If your pet is more exotic than a dog or cat, there are tech gadgets for these creatures too. The ReptiPro 5000 is a small incubator for reptile and bird eggs that allows you to watch your pets being hatched at home. ReptiPro 's creator, Chris Baker, says egg incubators had existed before, but they were made of unreliable Styrofoam or too large and cost thousands of dollars. "I had used Styrofoam incubators before, but they usually fall apart in about a year or so," Baker says. "When I tested out this thermal incubator, my hatch rates went up 25%. The difference is that this incubator both heats and cools, and it only costs $250."
If you're allergic to animals or can't have one where you live, check out The Haptic Creature, a robot designed to recreate the touch-based communication between pet and owner. The creature resembles a small rabbit with long "ears" and fur. When petted, it responds with breathing, ear movements and purring vibrations. Although the Haptic Creature is not available for purchase, creator Steven Yohanan says he is interested in marketing the product.

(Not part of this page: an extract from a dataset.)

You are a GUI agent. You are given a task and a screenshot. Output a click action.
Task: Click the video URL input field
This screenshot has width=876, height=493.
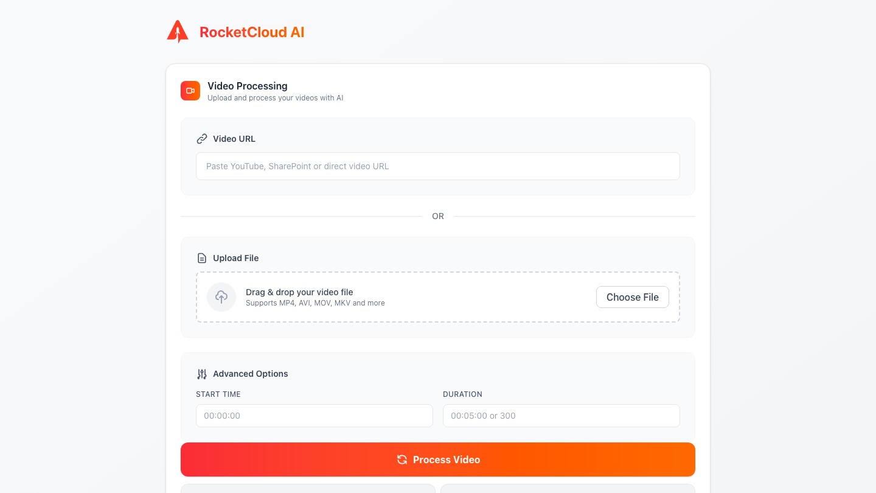coord(438,166)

Still, there are those in the pet industry who believe the old-fashioned, low-tech way of doing things is always best. Sal Peretz, the owner of Groom-O-Rama, a pet store in New York City, is one such advocate.
"The GoDogGo is a fun toy as long it doesn't replace having daily time spent with your dog," Peretz says. "I've been in this business for 19 years, and the products that sell best have been on the market for a long time. We have to remember that pets don't ask for much."